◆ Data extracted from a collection
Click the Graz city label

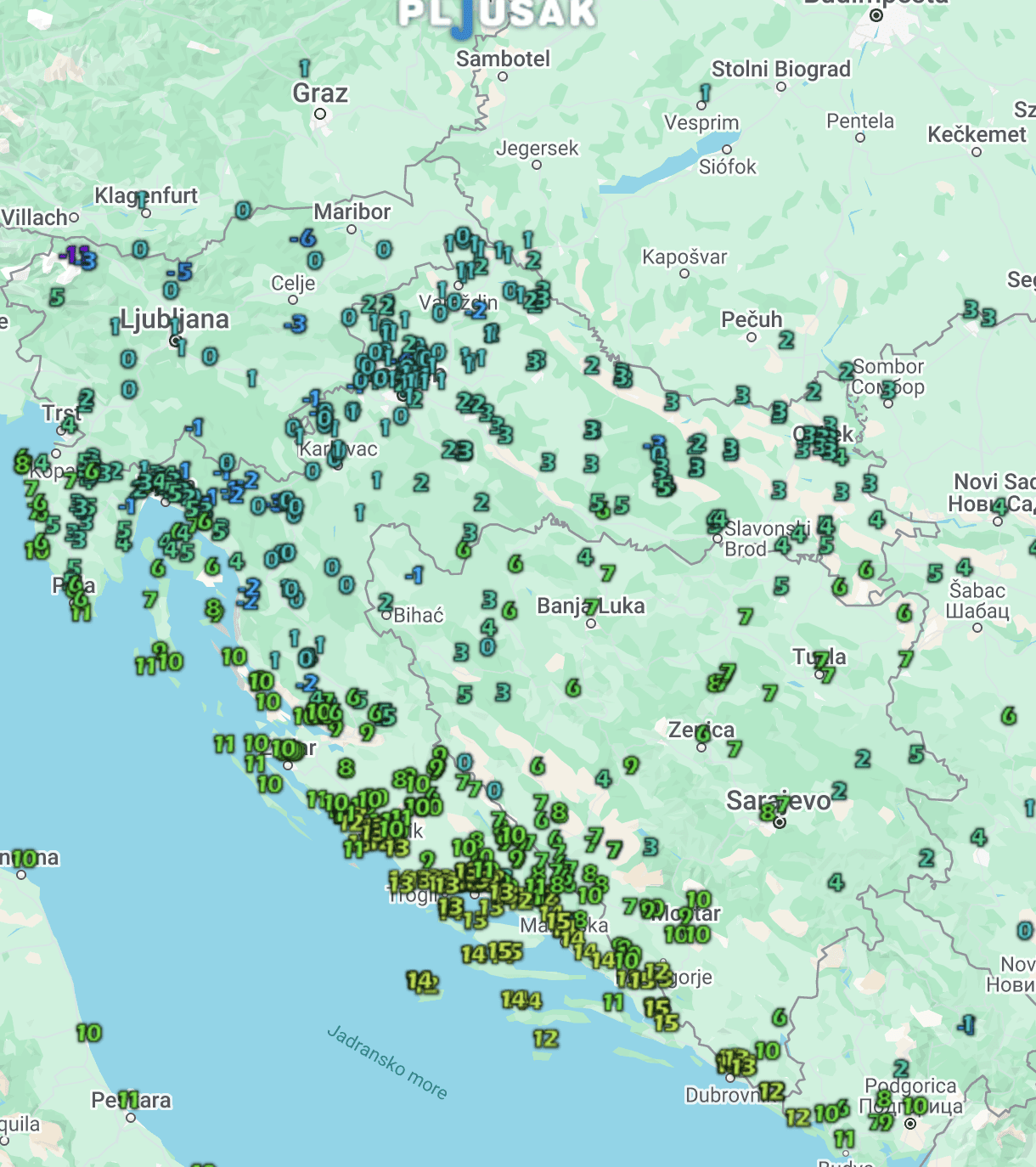[320, 93]
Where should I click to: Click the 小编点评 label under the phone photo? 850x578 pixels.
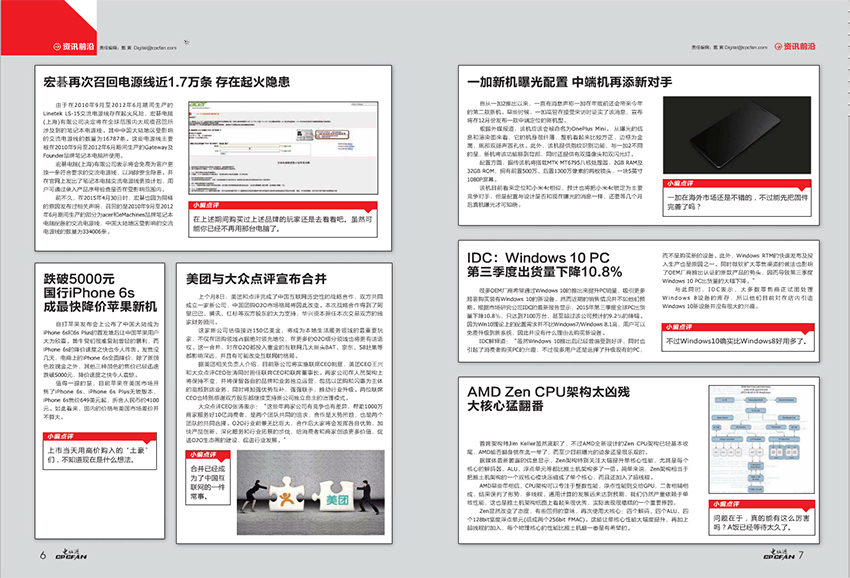(x=680, y=183)
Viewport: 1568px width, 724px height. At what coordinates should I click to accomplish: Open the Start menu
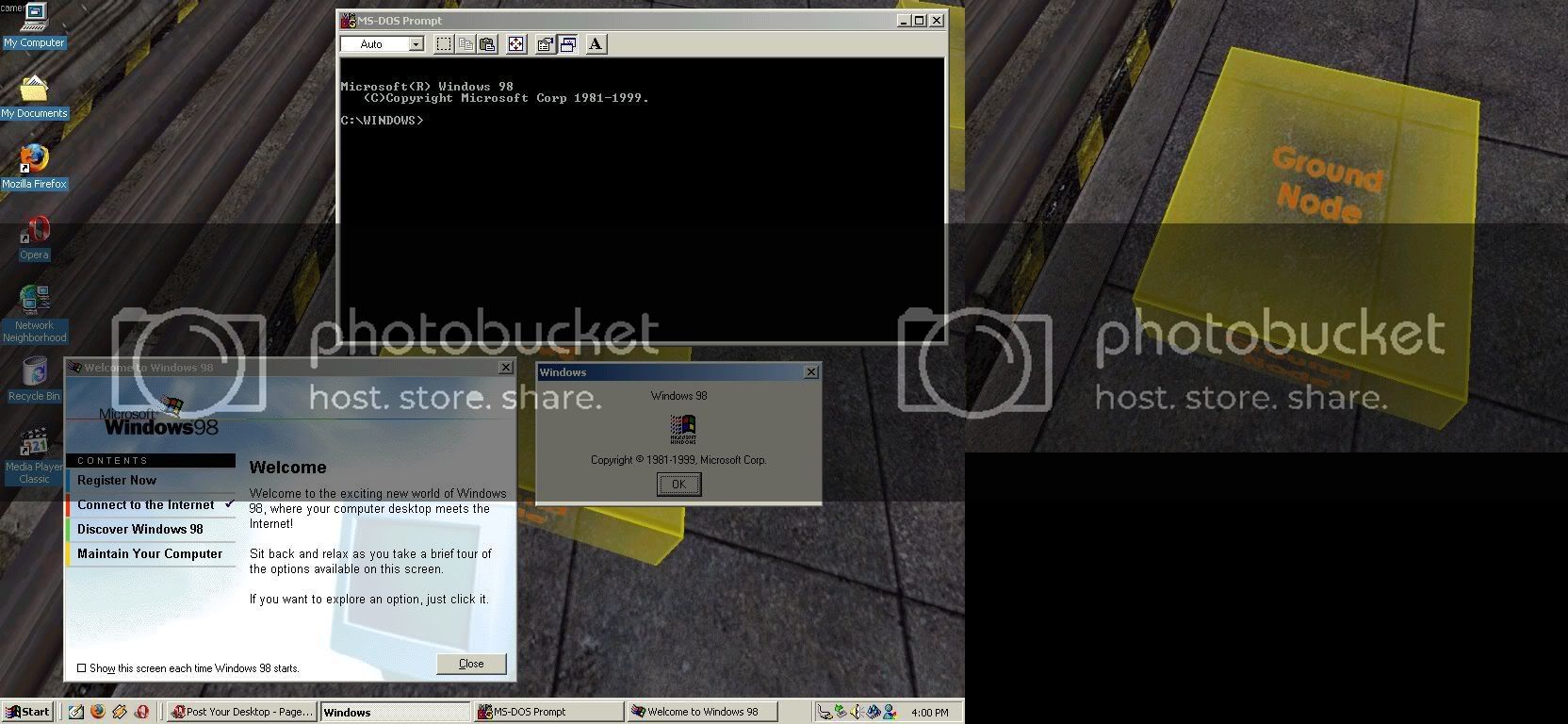[x=27, y=712]
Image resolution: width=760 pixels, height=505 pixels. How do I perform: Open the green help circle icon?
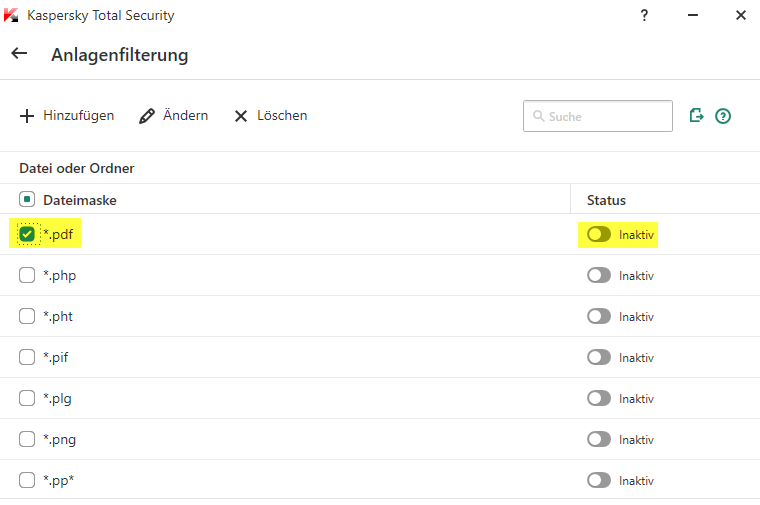[x=723, y=116]
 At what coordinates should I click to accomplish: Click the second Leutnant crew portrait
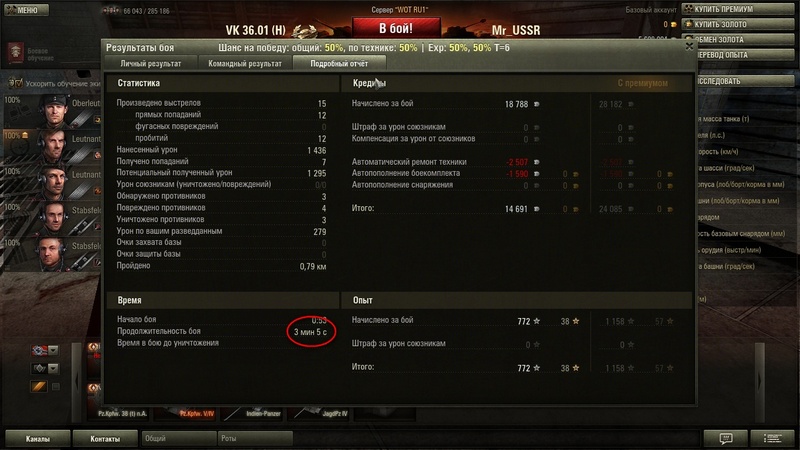(55, 183)
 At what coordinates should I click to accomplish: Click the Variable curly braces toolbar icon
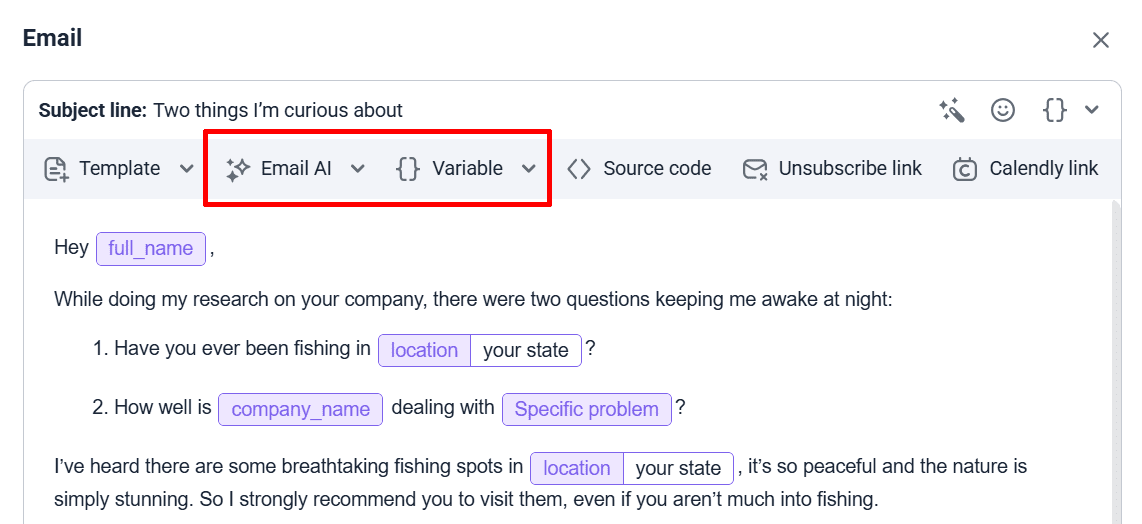pos(408,169)
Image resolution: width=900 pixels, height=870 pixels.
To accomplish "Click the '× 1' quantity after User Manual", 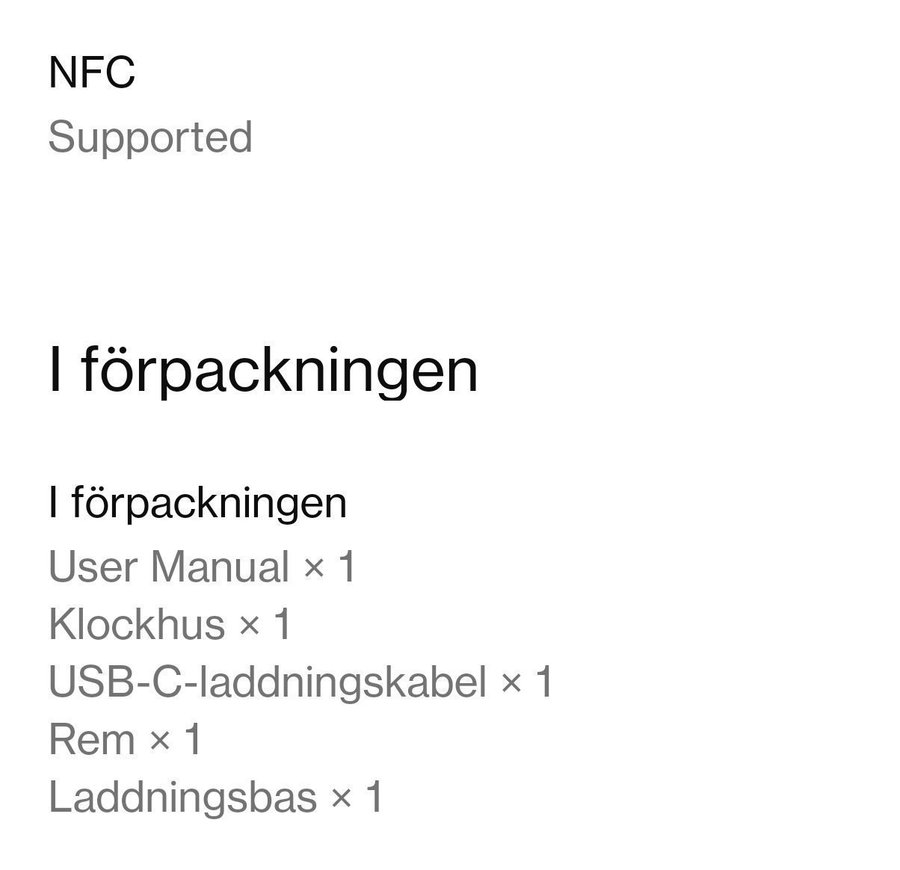I will (329, 567).
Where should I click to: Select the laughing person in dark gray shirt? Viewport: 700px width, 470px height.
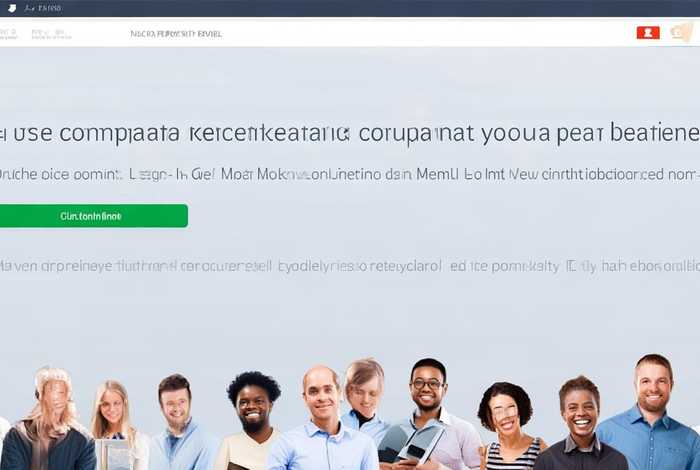coord(579,423)
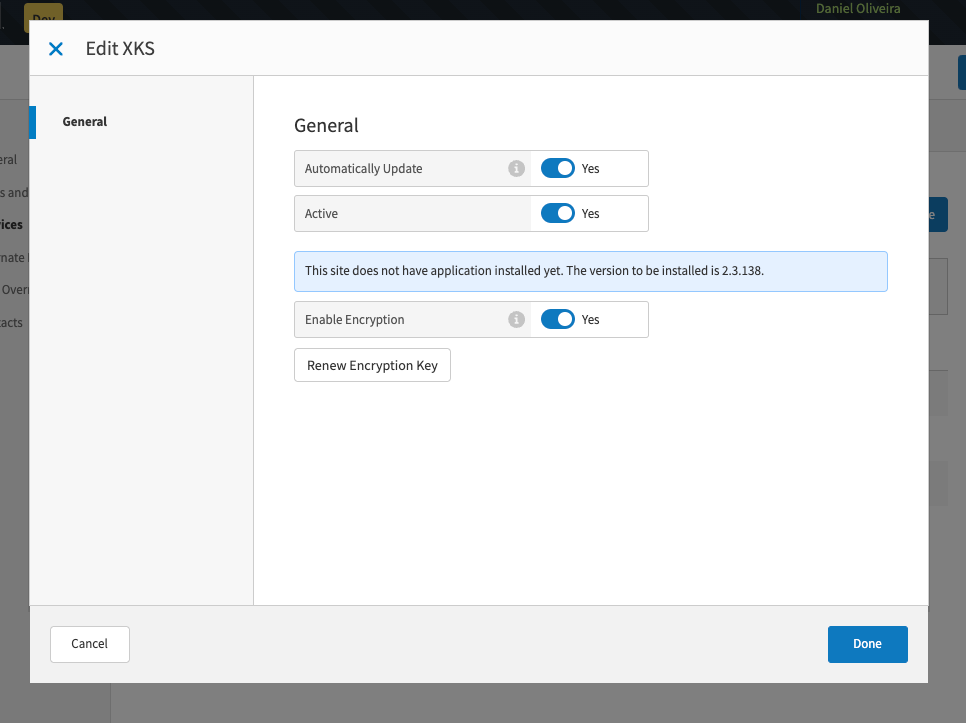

◆ WHAT TO PRODUCE
Return exactly the lines from the line with "Where should I click to: Select" through the last line of the data above, both included; pictures do not go in the answer.

◆ TASK RESULT
Where should I click to: Select the laughing person in dark gray shirt? Viewport: 700px width, 470px height.
coord(579,423)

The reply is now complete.